05/02/2016 a las 16:00:56h. - Act. a las 16:00:58h.
España
ha quedado relegada al olvido, incluso a los efectos de romperla. Lo que se ha
puesto en marcha oficialmente desde el martes es una lucha descarnada por el
poder, en la que algunos de los contendientes se juegan, además, la
supervivencia. Una pugna por ver cuántas y qué poltronas ocupa quién. O sea,
justo lo contrario de lo que afirman los dos protagonistas de este guión frente-populista
cuyo desenlace está escrito. Aquí lo de menos van a ser las políticas,
supeditadas de antemano a intereses personales y partidistas. Parafraseando a
Pilar Ruiz, vamos a ver cosas que nos helarán la sangre. Más aún de las que ya
hemos visto.
Las
líneas rojas trazadas por unos y por otros al comienzo de este proceso ya han
empezado a desdibujarse.

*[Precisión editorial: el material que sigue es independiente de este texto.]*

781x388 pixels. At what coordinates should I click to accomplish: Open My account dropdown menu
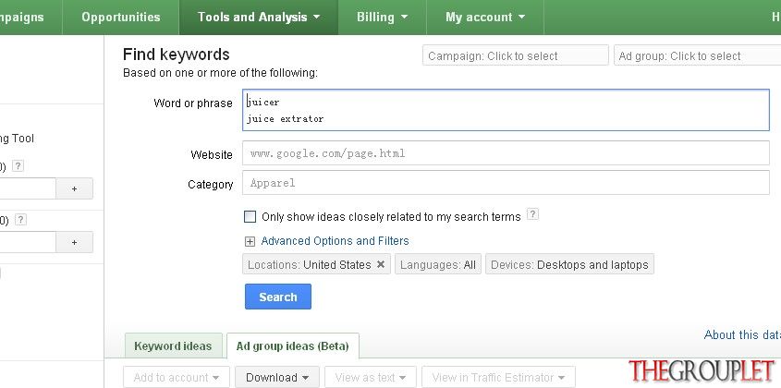(x=485, y=17)
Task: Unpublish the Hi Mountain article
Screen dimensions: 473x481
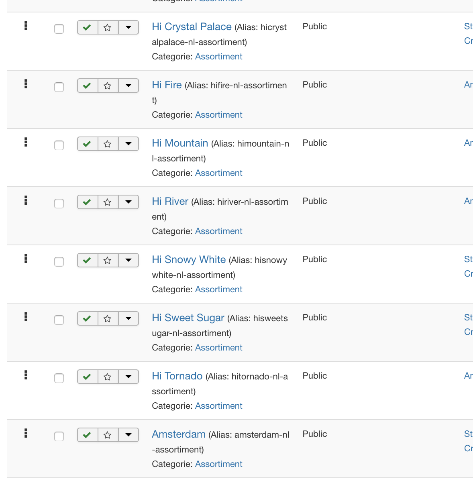Action: pyautogui.click(x=87, y=144)
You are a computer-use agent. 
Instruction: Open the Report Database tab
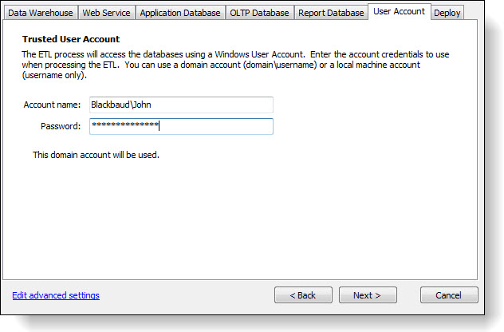pos(331,13)
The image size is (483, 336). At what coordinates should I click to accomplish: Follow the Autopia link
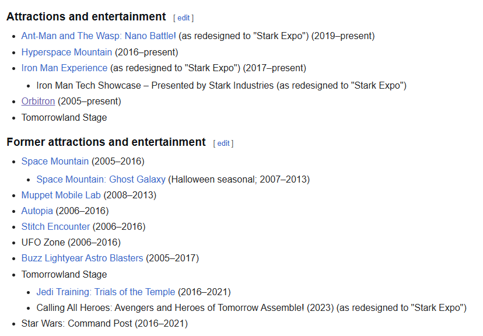point(37,211)
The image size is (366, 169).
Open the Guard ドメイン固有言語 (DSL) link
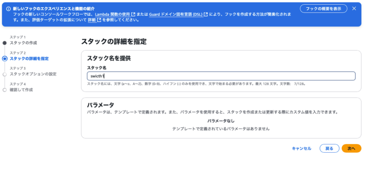(x=174, y=14)

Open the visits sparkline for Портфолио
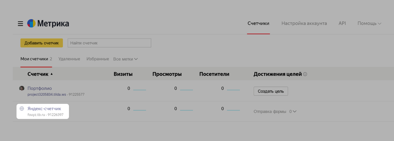[140, 89]
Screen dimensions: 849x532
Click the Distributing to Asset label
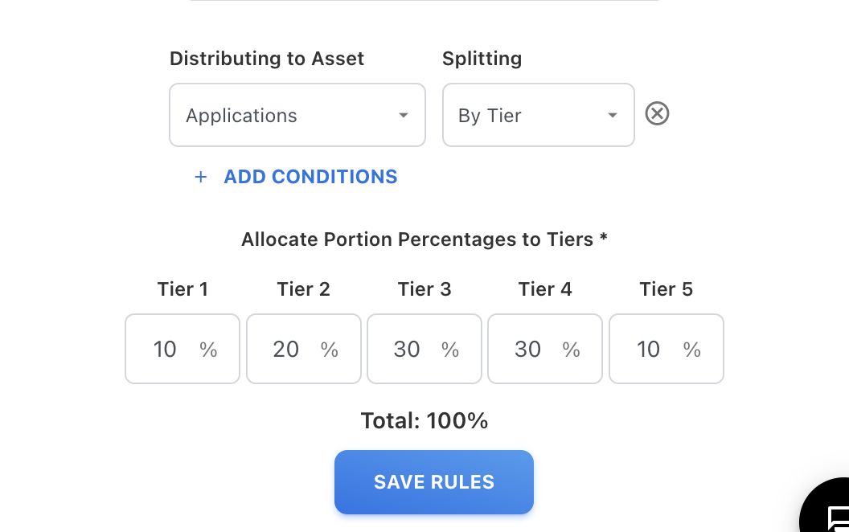[267, 59]
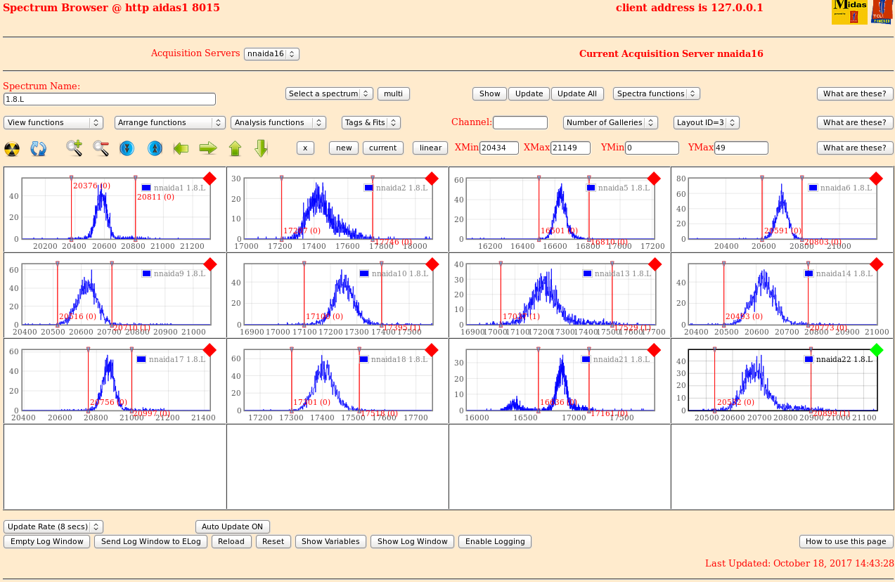Shift spectrum right with green arrow
The height and width of the screenshot is (582, 895).
pos(208,148)
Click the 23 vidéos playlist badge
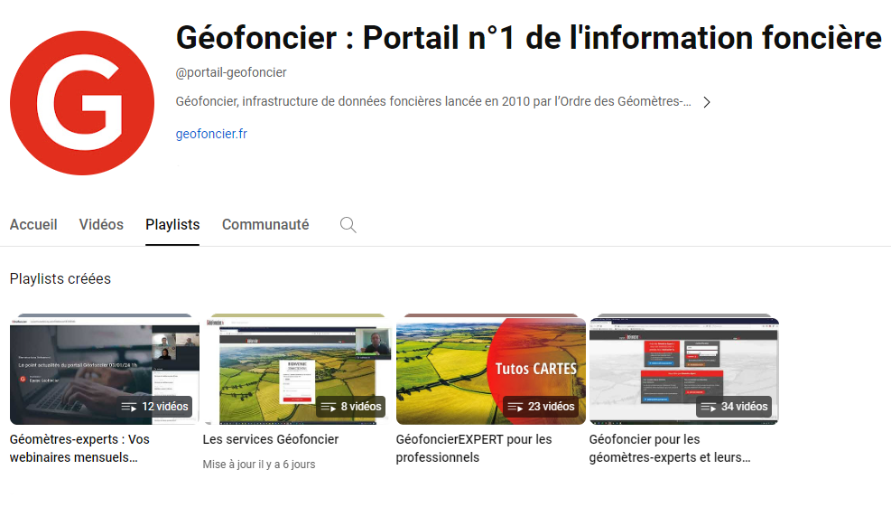The width and height of the screenshot is (891, 526). point(541,407)
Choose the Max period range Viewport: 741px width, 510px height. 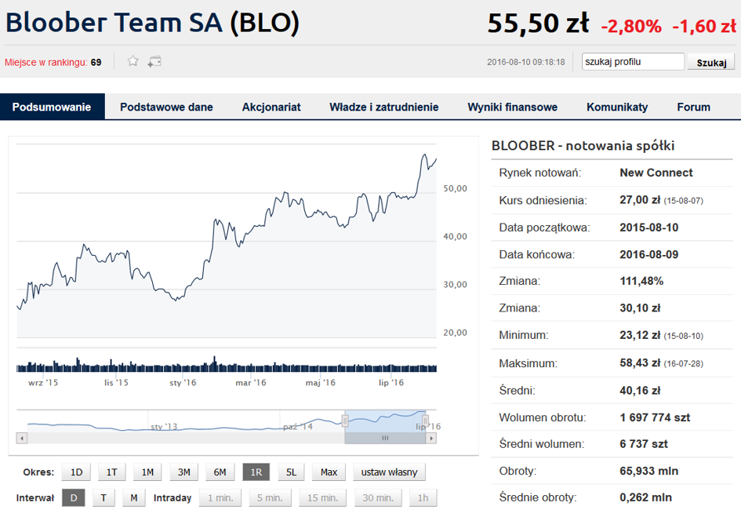pyautogui.click(x=329, y=472)
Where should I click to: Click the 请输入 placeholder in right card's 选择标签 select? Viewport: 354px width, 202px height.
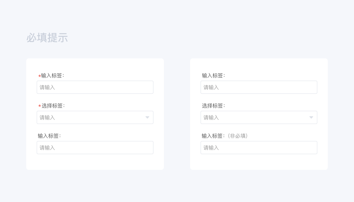tap(211, 117)
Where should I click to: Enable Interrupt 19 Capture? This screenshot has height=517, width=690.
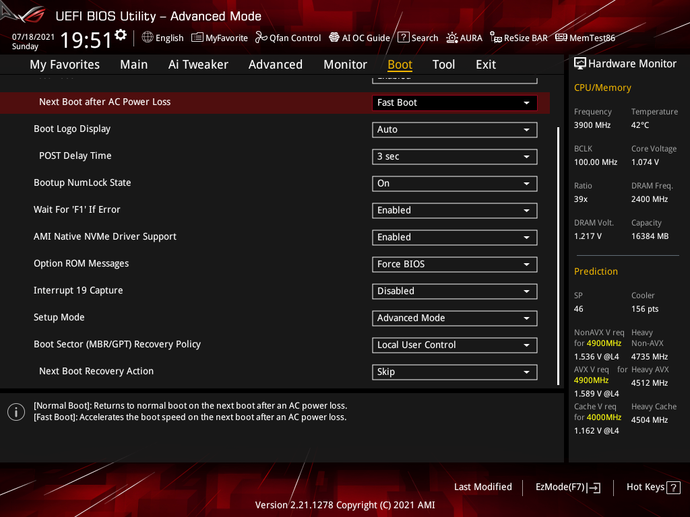click(x=454, y=291)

De la mesa negociadora ha desaparecido como por arte
de magia el derecho de autodeterminación que exigía el líder de Podemos para
sentarse, tanto como el veto a los separatistas presuntamente impuesto por el
comité federal socialista. El candidato del PSOE anuncia que hablará con todo
el mundo. ¿Quién va a impedirle aceptar una abstención de los independentistas
catalanes y un voto favorable del PNV, al que incomprensiblemente nadie
considera a estas alturas enemigo de la unidad nacional, por más que nunca haya
mostrado lealtad a la Nación española ni a la Constitución del 78? La verdadera
partida se juega entre Pablo Iglesias y Pedro Sánchez. Si ellos dos llegan a un
acuerdo, el «gobierno del cambio» (eufemismo al uso para denominar un frente de
izquierdas sostenido por nacionalistas radicales encantados de lidiar con un
Ejecutivo débil) será una realidad en pocas semanas. Y la consecución de ese
entendimiento no va a depender de ideas para rebajar la deuda pública o
programas educativos, sino de quién ostenta la Vicepresidencia y el control de
la televisión pública, quién la cartera de Interior y quién la que maneja el
Presupuesto. Lo demás será puro teatro de cara a la galería.
La
alternativa que algunos barajan son elecciones anticipadas, para las que falta
quorum. Esos comicios tendrían como único beneficiario al PP, hoy por hoy
derrotado pese a su condición de ganador, lo que lleva a pensar que representan
una posibilidad remota. Sánchez sabe que no llegaría vivo a esas urnas, dada la
cantidad de «compañero/as» ansiosos por derribarle de su frágil pedestal, y el
PSOE es consciente de que Podemos cargaría todo el peso de una oportunidad
desaprovechada sobre las siglas del puño y la rosa, con efectos letales para su
candidatura. Incluso el astuto Iglesias olfatea el peligro inherente a devolver
la palabra al electorado y arriesgarse a topar con un bloque de centro-derecha
reforzado en su composición. Es improbable que lo asuma. Sánchez y él
comprenden que no tendrán otra ocasión como esta y no piensan dejarla escapar.
El
único capacitado para impedir este pacto mortal es Mariano Rajoy, que podría
articular una amplia mayoría alternativa en torno a propuestas reformistas de
progreso real, sacrificando su cabeza y la primogenitura de su partido. Eso
significaría abstenerse para permitir gobernar al hombre que le llamó
«indecente», con 32 diputados menos que los conseguidos por la gaviota y el
respaldo condicionado de Ciudadanos. Un duro golpe para su orgullo, a cambio
del cual salvaría a millones de españoles de lo que nos espera en manos de los
podemitas. Sería injusto desde su punto de vista, aunque beneficiaría al
conjunto. Constituiría el precio a pagar por haber permitido que las cosas
llegaran hasta donde han llegado, tras cuatro avisos desoídos, partiendo como
partió de un poder casi absoluto. Escribo en condicional. No lo hará.